» Given exercise
Could you recast the records from the line containing "Given: Click the dialog Help question mark" through the line containing "point(268,61)" as a Markdown table with the columns Row and Record line, numbering each row and skipping blank lines?

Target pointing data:

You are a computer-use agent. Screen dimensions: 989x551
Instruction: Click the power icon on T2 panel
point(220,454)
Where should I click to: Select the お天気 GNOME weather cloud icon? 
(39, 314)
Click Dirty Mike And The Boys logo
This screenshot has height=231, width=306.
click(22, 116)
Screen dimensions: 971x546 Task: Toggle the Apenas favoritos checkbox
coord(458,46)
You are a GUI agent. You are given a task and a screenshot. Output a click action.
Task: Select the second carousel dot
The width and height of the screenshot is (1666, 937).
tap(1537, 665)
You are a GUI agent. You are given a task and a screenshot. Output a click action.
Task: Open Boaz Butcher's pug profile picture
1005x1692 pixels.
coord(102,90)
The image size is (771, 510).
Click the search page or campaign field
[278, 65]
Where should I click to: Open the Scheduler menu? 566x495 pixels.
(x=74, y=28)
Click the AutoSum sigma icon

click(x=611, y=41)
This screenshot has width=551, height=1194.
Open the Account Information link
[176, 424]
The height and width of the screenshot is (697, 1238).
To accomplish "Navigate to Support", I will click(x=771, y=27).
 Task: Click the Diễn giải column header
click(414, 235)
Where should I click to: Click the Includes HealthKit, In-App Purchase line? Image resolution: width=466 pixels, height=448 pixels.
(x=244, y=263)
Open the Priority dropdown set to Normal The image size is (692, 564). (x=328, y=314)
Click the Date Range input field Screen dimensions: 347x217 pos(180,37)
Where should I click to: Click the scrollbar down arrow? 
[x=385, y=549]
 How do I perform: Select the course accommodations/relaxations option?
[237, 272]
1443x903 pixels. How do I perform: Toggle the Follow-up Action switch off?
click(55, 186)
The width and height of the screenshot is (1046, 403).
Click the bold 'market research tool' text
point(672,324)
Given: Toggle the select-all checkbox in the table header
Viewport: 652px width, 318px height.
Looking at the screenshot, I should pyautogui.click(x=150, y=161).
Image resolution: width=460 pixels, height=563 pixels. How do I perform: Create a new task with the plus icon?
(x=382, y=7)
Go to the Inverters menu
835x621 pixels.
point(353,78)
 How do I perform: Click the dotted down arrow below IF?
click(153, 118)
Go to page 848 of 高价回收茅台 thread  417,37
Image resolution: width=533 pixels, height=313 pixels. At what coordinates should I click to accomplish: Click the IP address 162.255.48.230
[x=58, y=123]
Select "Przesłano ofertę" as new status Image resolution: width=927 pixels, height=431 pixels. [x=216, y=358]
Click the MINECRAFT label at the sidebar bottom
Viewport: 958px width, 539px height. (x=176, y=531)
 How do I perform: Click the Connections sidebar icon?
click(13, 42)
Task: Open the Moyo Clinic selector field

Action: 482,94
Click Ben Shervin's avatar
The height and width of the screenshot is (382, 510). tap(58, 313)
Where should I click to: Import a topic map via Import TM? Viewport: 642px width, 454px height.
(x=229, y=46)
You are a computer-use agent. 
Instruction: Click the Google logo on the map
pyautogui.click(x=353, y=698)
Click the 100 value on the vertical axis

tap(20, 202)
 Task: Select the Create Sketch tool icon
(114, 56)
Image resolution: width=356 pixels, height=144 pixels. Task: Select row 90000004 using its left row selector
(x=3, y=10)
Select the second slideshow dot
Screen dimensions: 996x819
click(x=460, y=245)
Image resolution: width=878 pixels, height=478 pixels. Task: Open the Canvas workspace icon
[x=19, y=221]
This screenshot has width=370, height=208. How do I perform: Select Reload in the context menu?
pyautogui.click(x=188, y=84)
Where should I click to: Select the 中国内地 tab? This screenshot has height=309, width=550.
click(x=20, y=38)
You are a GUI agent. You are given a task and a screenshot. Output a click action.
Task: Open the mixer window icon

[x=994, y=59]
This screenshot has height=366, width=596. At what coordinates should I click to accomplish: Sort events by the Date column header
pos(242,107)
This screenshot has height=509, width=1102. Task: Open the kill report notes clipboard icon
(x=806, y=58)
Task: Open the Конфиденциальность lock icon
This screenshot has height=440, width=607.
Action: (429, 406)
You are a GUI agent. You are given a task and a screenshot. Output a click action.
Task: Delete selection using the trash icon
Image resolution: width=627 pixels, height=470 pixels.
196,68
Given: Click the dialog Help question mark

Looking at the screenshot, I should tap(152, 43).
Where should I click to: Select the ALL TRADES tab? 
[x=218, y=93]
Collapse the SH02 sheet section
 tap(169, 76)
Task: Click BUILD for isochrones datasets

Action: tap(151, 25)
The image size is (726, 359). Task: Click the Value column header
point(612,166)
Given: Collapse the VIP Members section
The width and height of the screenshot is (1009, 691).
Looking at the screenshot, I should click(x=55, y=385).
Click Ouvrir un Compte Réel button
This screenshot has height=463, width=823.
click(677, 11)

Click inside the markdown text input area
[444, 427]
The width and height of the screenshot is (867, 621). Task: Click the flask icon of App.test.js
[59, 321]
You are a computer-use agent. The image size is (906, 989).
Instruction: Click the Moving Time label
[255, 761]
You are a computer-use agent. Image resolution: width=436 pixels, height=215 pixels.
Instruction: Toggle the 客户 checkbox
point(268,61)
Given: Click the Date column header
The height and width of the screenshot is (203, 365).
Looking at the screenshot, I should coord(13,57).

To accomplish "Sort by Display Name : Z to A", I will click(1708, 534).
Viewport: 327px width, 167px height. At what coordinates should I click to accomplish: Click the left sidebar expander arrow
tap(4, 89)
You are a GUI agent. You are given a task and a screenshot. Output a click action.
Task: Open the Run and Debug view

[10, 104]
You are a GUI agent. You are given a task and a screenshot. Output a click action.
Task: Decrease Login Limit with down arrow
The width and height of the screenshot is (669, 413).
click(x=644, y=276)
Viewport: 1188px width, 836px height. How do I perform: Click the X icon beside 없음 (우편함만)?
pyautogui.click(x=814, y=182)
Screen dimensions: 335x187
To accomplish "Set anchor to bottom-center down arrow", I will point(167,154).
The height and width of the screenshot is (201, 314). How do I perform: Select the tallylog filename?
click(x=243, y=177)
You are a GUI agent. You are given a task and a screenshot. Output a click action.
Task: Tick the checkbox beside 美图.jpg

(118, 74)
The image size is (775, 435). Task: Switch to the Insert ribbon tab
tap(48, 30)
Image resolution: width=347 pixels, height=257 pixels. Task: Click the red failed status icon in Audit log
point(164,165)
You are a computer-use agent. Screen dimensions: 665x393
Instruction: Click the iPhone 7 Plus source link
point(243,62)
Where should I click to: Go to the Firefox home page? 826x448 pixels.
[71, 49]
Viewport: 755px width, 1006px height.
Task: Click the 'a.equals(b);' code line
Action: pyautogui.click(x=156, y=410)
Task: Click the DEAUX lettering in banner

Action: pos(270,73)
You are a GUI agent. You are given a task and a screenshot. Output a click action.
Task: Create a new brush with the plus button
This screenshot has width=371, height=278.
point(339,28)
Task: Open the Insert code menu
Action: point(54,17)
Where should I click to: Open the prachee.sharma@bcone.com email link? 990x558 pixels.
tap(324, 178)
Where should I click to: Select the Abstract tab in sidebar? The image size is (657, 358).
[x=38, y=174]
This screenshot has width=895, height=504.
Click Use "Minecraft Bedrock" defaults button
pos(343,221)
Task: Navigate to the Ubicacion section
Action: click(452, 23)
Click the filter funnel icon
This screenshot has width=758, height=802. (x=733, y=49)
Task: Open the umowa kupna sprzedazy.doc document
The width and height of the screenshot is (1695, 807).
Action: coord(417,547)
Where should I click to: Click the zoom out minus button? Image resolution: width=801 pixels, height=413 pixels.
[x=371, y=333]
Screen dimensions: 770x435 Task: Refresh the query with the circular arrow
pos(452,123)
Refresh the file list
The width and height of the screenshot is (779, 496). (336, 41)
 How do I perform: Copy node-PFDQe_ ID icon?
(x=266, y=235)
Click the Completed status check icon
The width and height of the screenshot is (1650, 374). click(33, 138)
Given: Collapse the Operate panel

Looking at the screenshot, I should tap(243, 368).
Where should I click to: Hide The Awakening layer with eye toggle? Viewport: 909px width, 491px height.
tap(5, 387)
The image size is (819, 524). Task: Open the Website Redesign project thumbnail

» Exercise solution
| Row | Record line |
|---|---|
| 1 | Given: Click the dialog Help question mark |
| 2 | Looking at the screenshot, I should tap(152, 43). |
| 3 | Where should I click to: Select the ALL TRADES tab?  |
| 4 | [x=218, y=93] |
| 5 | Collapse the SH02 sheet section |
| 6 |  tap(169, 76) |
| 7 | Task: Click BUILD for isochrones datasets |
| 8 | Action: tap(151, 25) |
| 9 | The image size is (726, 359). Task: Click the Value column header |
| 10 | point(612,166) |
| 11 | Given: Collapse the VIP Members section |
| 12 | The width and height of the screenshot is (1009, 691). |
| 13 | Looking at the screenshot, I should click(x=55, y=385). |
| 14 | Click Ouvrir un Compte Réel button |
| 15 | This screenshot has height=463, width=823. |
| 16 | click(677, 11) |
| 17 | Click inside the markdown text input area |
| 18 | [444, 427] |
| 19 | The width and height of the screenshot is (867, 621). Task: Click the flask icon of App.test.js |
| 20 | [59, 321] |
| 21 | You are a computer-use agent. The image size is (906, 989). |
| 22 | Instruction: Click the Moving Time label |
| 23 | [255, 761] |
| 24 | You are a computer-use agent. Image resolution: width=436 pixels, height=215 pixels. |
| 25 | Instruction: Toggle the 客户 checkbox |
| 26 | point(268,61) |